** START OF Excerpted passage **
Clearly, if transmission owners or the NYISO had to arrange for the construction of such units, they would do so on the most cost-effective basis, taking into account the total costs of constructing and operating the units, not just transmission system upgrade costs. The NYISO, however, did not determine whether any of the six generic generating units identified in the Cost Allocation Report were reasonable choices, considering the overall costs associated with the units and the time required to bring the units online. As a result, the Baseline Assessment is not a realistic cost estimate of meeting reliability requirements, but a cost estimate designed to shift, to the maximum extent possible, the cost of system upgrade facilities to developers.

Second, with respect to feasibility requirements, NYISO Staff’s selection of units which cannot meet the in-service schedule needed to satisfy reliability requirements, violates the requirement of Attachment S that the facilities must be feasible solutions for the year they are needed. Attachment S requires the NYISO to add sufficient generic generating units that are “feasible” on a “year-by-year” basis to the Baseline Assessment in order to satisfy the applicable reliability rules. Generic Unit Nos. 1 and 5 included in Table 1.2 of the Cost Allocation Report, however, do not exist and are not feasible in the time frame required to meet year-by-year reliability needs due to New York State siting requirements and any reasonable construction schedule. Specifically, these plants cannot be on line for at least the years 2001, 2002 and 2003. Thus, the NYISO’s Baseline Assessment is not based upon feasible solutions for the years 2001, 2002 and 2003, as required by Attachment S and good utility practice.
** END OF Excerpted passage **
** START OF Items **
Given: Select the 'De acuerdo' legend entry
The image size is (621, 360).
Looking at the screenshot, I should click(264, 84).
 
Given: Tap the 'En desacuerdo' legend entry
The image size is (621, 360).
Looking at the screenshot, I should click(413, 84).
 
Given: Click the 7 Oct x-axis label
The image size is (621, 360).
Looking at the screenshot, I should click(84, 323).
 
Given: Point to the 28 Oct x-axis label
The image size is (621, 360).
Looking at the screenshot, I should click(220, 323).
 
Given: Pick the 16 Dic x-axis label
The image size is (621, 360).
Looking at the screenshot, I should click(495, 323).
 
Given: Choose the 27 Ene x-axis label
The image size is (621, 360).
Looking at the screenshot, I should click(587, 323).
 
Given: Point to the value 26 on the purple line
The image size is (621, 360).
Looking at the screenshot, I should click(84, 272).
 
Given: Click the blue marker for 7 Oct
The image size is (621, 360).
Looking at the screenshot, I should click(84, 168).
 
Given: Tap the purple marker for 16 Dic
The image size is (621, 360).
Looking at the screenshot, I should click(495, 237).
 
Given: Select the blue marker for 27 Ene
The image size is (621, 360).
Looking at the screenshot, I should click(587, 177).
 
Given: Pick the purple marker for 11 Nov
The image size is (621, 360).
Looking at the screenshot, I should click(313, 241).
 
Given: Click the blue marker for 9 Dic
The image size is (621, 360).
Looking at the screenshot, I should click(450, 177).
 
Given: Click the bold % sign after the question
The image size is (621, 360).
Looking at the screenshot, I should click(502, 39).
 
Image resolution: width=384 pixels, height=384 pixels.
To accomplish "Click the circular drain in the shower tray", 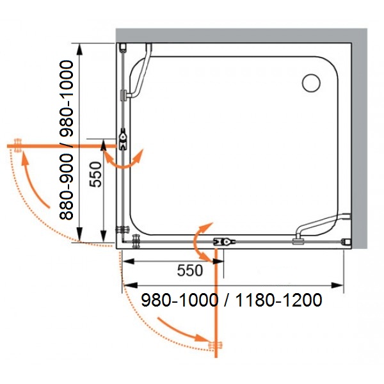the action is point(311,83).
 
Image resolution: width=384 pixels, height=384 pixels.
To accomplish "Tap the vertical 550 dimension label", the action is point(95,175).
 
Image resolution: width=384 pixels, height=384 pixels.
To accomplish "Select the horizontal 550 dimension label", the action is point(190,271).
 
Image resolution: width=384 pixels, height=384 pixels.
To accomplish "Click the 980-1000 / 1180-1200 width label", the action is point(232,300).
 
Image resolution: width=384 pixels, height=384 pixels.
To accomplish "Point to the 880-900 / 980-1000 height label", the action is point(67,140).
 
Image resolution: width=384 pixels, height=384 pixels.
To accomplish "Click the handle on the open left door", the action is point(18,145).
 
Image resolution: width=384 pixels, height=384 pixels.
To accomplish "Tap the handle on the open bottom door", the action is point(215,345).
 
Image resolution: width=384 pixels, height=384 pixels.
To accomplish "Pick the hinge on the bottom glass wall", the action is point(224,242).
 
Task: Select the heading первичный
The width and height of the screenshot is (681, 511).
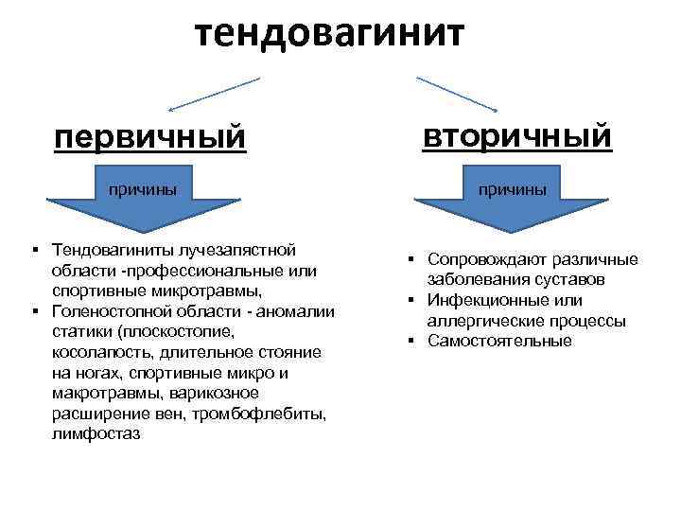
** END OF Items **
# Jobs
#1 In the Baseline Assessment passage, condense the paragraph beginning "Second, with respect to feasibility requirements" into a short bulleted list that keeps its main facts.
#2 Decide whether each statement agrees with the Baseline Assessment passage. Answer yes or no, and quote the deciding words from the passage.
(a) The NYISO determined whether the six generic generating units were reasonable choices.
(b) Generic Unit Nos. 1 and 5 appear in Table 1.2 of the Cost Allocation Report.
(c) Attachment S calls for generic units that are feasible on a year-by-year basis.
#3 Answer these questions from the Baseline Assessment passage.
(a) How many generic generating units does the Cost Allocation Report identify?
(b) According to the passage, the Baseline Assessment is designed to shift the cost of system upgrade facilities to whom?
(c) For which years can Generic Unit Nos. 1 and 5 not be online?

# Answers to the tasks
#1
- Attachment S requires the NYISO to add enough generic generating units to the Baseline Assessment to satisfy the applicable reliability rules, and those units must be "feasible" on a "year-by-year" basis.
- NYISO Staff chose units that cannot meet the in-service schedule that reliability requirements demand, which violates Attachment S.
- Generic Unit Nos. 1 and 5 in Table 1.2 of the Cost Allocation Report do not exist. New York State siting requirements and any reasonable construction schedule make them infeasible in the required time frame.
- These plants cannot be online for at least 2001, 2002 and 2003.
- As a result, the Baseline Assessment is not based on feasible solutions for those years, as Attachment S and good utility practice require.

#2
(a) No: "The NYISO, however, did not determine whether any of the six generic generating units identified in the Cost Allocation Report were reasonable choices"
(b) Yes: "Generic Unit Nos. 1 and 5 included in Table 1.2 of the Cost Allocation Report"
(c) Yes: "Attachment S requires the NYISO to add sufficient generic generating units that are “feasible” on a “year-by-year” basis"

#3
(a) Six.
(b) Developers.
(c) 2001, 2002 and 2003, at least.